Many couples believe that deciding to divorce is the hardest thing they’ll ever do; that is, until they realize that they have to tell their children. While you have no control over how your children will react to the news, there are a few things you can do to help the initial conversation go more smoothly:
- Try to present the decision in as neutral a way as possible. The announcement of the divorce is not the time to start the blame game (Where children are concerned, there is never a good time to start the blame game).
- Give honest, concrete information at developmentally appropriate levels. Let them know what will be different after the divorce (i.e. that there will be two households) and what will remain the same (i.e. that they will still go to the same school).
- Emphasize that your decision to divorce has nothing to do with them. Let them know there is nothing they could have done to prevent the divorce from happening.
- Don’t be surprised if your children think only of themselves. Depending on their ages and developmental levels, some will be more self-focused than others, but for the most part, children are going to think about themselves first. Be ready for “selfish” sounding questions, like “who will pay for me to keep playing baseball?” and “who will drive me to school?”
- Accept a range of emotions, or no initial expression of emotion at all.
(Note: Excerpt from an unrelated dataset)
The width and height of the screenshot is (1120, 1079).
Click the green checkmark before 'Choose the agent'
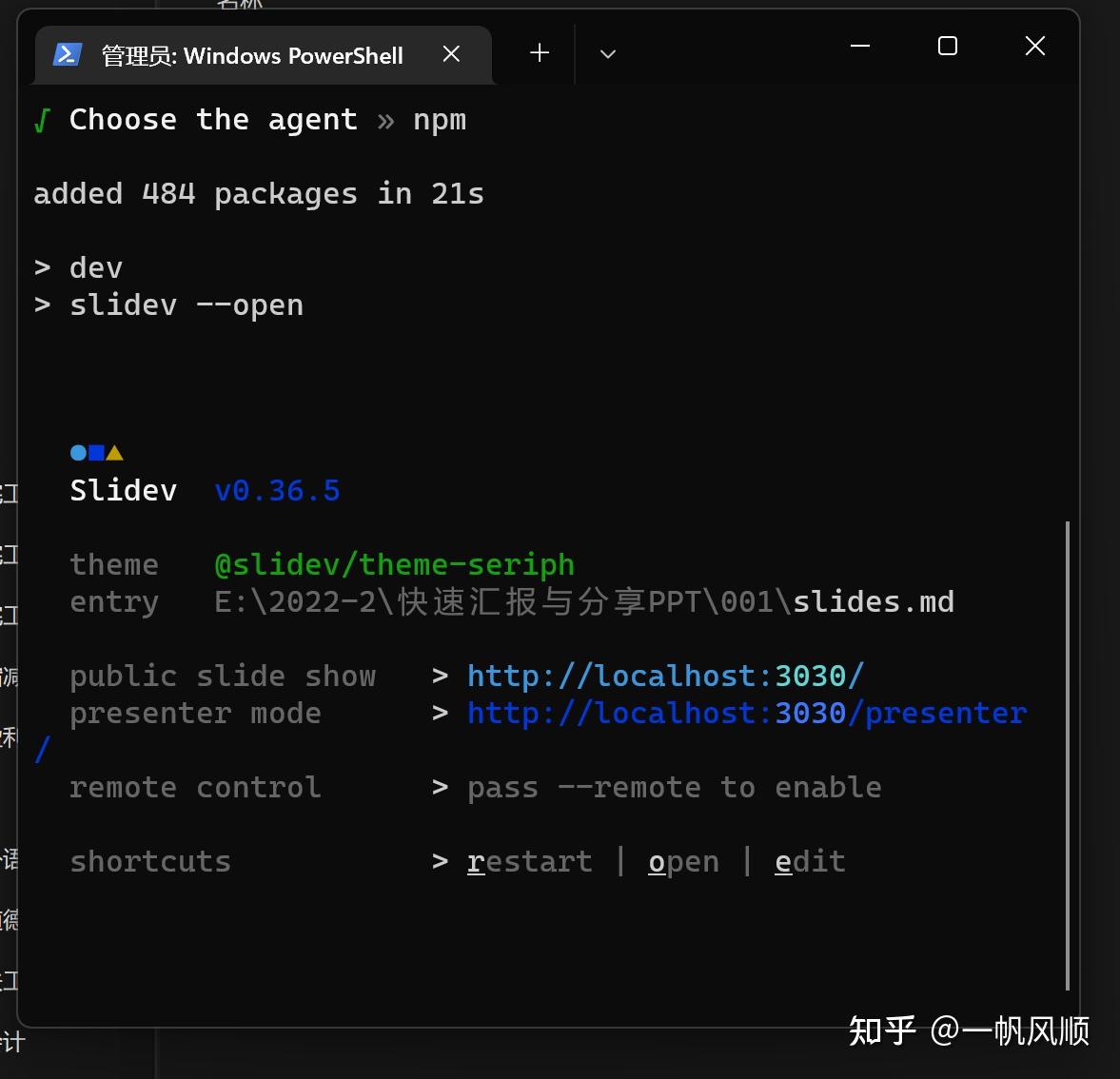[x=42, y=120]
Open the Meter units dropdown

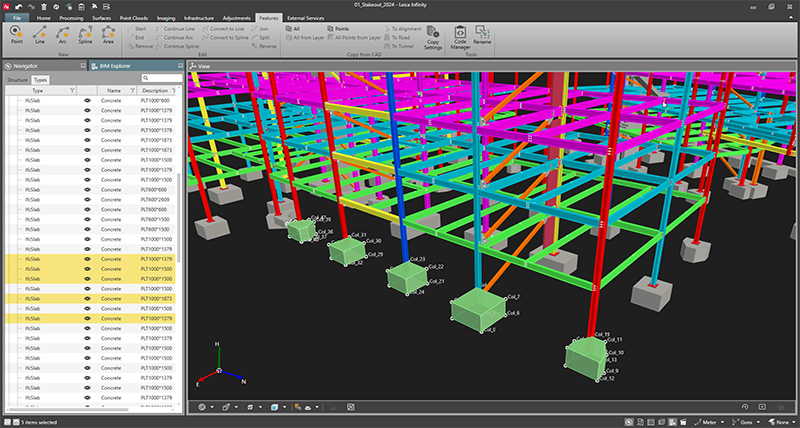click(x=712, y=422)
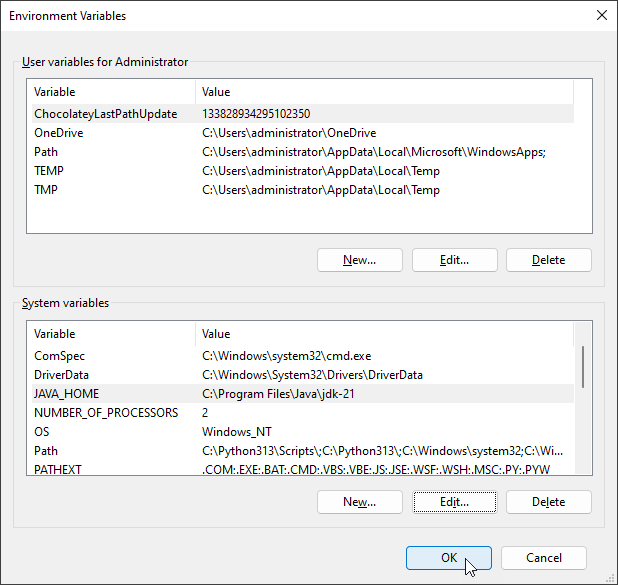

Every feeling is okay – anger, relief, frustration, surprise, disbelief, sadness, excitement, etc. The same does not go for all behaviors (i.e. “I understand that you are angry, but you may not kick the dog”).
Though these tips are designed to help you through the initial talk, understand that the conversation about divorce will be on-going, and not just over the first few weeks or months, but potentially over the children’s lifetimes. As children get older and move through developmental stages, they often reinterpret past events through the lens of their newfound maturity. Your willingness to talk to them over and over will be an outward manifestation of your pledge to continue loving them.
Lastly, be kind to yourself through this process. There is no real “right way” to handle any particular situation with your children. You can simply do the best you can with the knowledge and resources you have available at the time.